## Prompt
Nothing in the records may be altered, so transcribe them exactly.

## The records
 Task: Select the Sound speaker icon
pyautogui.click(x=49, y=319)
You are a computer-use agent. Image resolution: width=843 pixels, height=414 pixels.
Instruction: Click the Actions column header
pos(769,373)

## Exercise solution
 Task: Select the Sound speaker icon
pyautogui.click(x=49, y=319)
You are a computer-use agent. Image resolution: width=843 pixels, height=414 pixels.
Instruction: Click the Actions column header
pos(769,373)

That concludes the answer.